With the door plug gone, air rushed out of the gaping hole in the plane, depressurizing the cabin at an altitude of 16,000 feet. The 171 passengers and six crew members were exposed to powerful winds. Because of the efforts of the pilots and flight attendants, the plane landed successfully in Portland, Oregon, with no further damage or threat to the passengers. Luckily, no one had been in the seat next to the panel when it blew out.
The following day the U.S. Federal Aviation Administration grounded 171 Max 9 jets for inspection. This includes nearly 20% of the planes flown by Alaska Airlines and 79 planes operated by United Airlines. Other carriers grounding Max 9s include Panama’s Copa Airlines, Aeromexico and Turkish Airlines.
These initial inspections have already exposed growing numbers of problems. Technicians at both Alaska and United found loose bolts and other defective parts on some planes as they accessed the door plug area to prepare the fleet for inspections. In the case of the Alaska Airlines Flight 1282 plane, it is unclear whether the four door plug bolts had ever been installed.
The FAA is supposed to inspect planes and certify that they can fly safely. But in many cases it delegates these responsibilities to third-party outfits or to the company that built the plane itself. The plane in the Alaska Airlines incident was granted an FAA airworthiness certificate Oct. 25, 2023, and was issued a seven-year certificate Nov. 2. However, the agency’s records do not say who granted the certificate.
The plane’s maiden flight took place in early November and safety issues arose right away.

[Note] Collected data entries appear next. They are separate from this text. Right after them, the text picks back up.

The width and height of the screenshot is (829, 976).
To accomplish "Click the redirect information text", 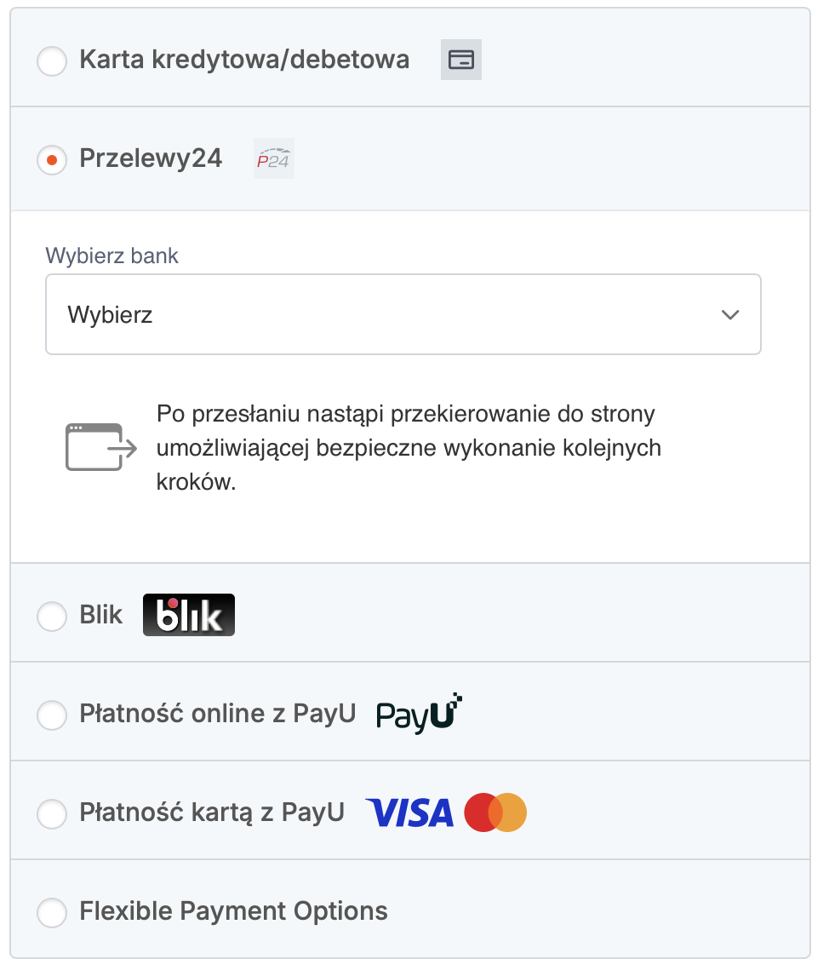I will click(x=409, y=447).
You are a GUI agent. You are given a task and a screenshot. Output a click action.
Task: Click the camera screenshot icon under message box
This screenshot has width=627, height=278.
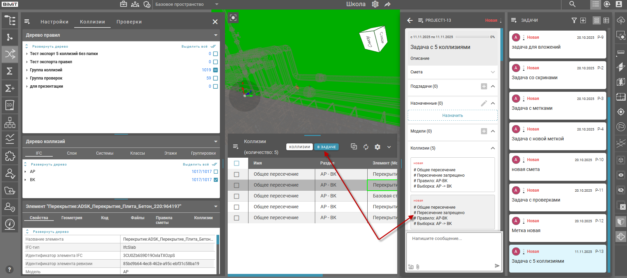pyautogui.click(x=411, y=267)
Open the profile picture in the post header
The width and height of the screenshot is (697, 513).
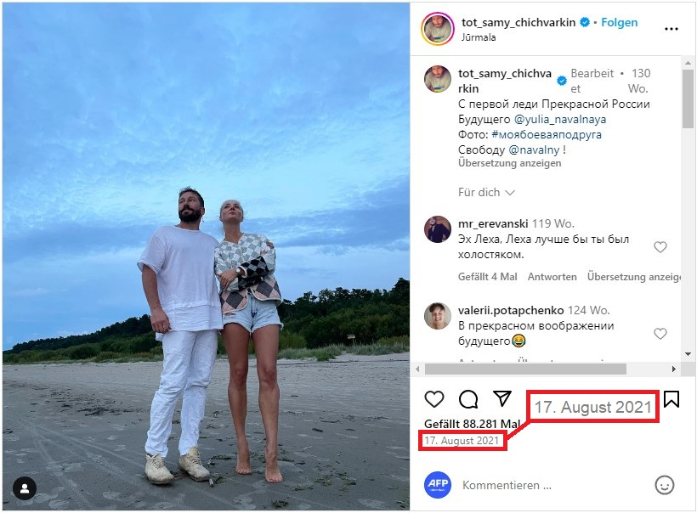click(x=438, y=29)
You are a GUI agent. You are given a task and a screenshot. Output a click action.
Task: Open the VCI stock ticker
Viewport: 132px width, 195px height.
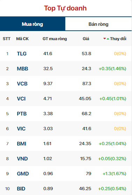[21, 99]
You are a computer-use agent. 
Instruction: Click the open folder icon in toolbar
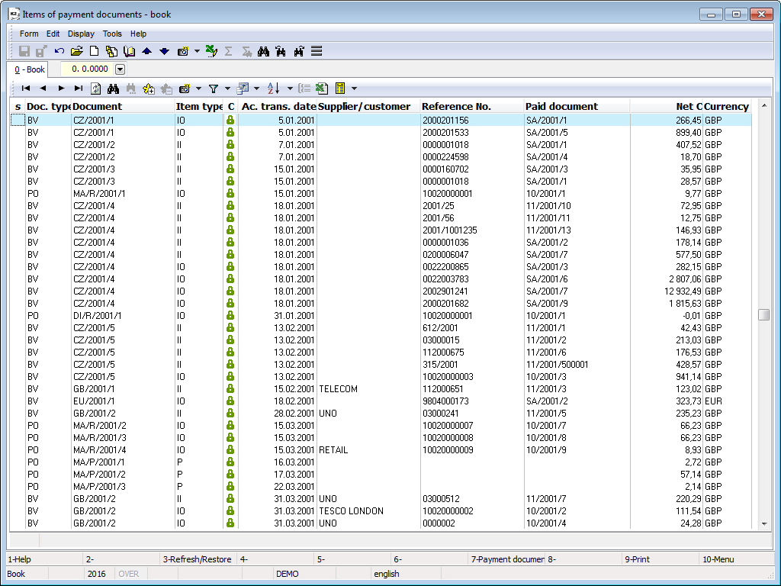click(76, 51)
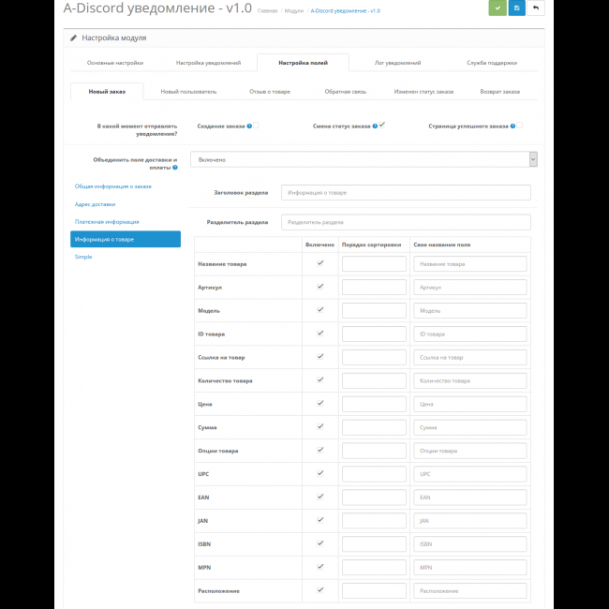Open 'Адрес доставки' section in sidebar
This screenshot has width=609, height=609.
tap(96, 203)
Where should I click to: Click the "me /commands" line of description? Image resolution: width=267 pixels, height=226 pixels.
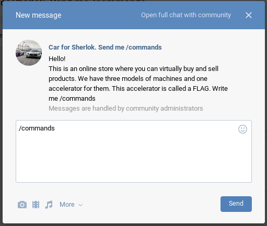(x=72, y=99)
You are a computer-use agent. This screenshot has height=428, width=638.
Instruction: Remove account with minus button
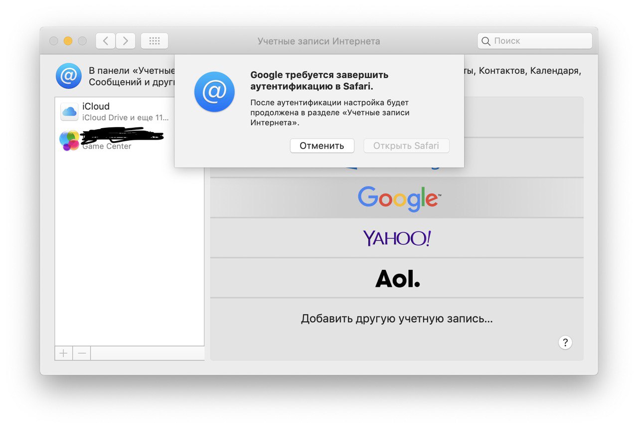pyautogui.click(x=82, y=353)
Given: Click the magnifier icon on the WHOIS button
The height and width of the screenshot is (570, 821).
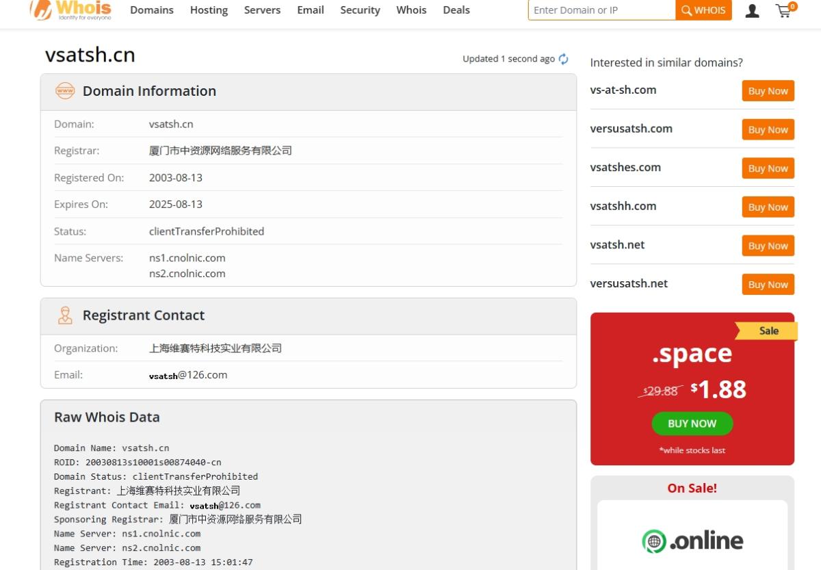Looking at the screenshot, I should coord(686,10).
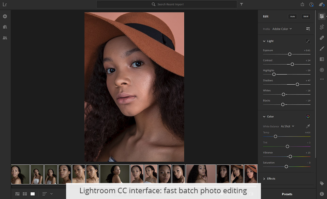Open My Photos library icon
Viewport: 327px width, 199px height.
click(5, 27)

A warning light indicating pressurization problems on the plane went off three times, once in December and twice in the week leading up to the door plug tearing off. Alaska bosses responded by putting restrictions on the plane — it could continue flying, but not long distances over water!
This is far from the first potentially deadly malfunction that turned up on Boeing Max planes. Boeing 737 Max 8 aircraft went down in two deadly crashes that took 346 lives in 2018 and 2019. One crashed in Indonesia in October 2018, killing everyone on board. Six months later another crashed after takeoff in Ethiopia, again killing everyone on board.
Both disasters were caused by a new “anti-stall” software system, which became active without the crews’ knowledge and without having received training on it. This repeatedly forced the planes into what became uncontrollable dives. Boeing’s Max 8 planes were grounded for nearly two years, before government regulators declared them safe to fly again.
“‘This Has Been Going on for Years.’ Inside Boeing’s Manufacturing Mess,” was the headline on a feature article in the Jan. 13 Wall Street Journal. In their drive to speed up production and boost profits, Boeing bosses increased subcontracting and outsourcing work on key airplane components. One of these subcontractors is Spirit AeroSystems based in Wichita, Kansas, which up to 2005 had been part of Boeing. It builds fuselages used in many Boeing jets, including the Alaska Flight 1282 plane.
“We have planes all over the world that have issues that nobody has found because of the pressure Spirit has put on employees to get the job done so fast,” Cornell Beard, president of the International Association of Machinists union at the Wichita factory, told the Journal. The Boeing bosses plan to ramp up production to 42 planes a month by February, from the 31 a month produced a year ago.
The company is “acknowledging our mistake,” David Calhoun, Boeing’s chief executive, told the media Jan. 9 after the Alaska plane debacle, without explaining what “mistake” he was referring to. Boeing officials haven’t elaborated on his remark.
To guarantee the safety and lives of passengers and airline workers alike, airline unions need to fight to win workers control of production. The profit-driven bosses and their oh-so-compliant government have proved themselves incapable of doing the job. Boeing and other airline factory workers on the ground and flight crews in the air need the power to say, “Stop! This plane isn’t flying until we say it’s safe.”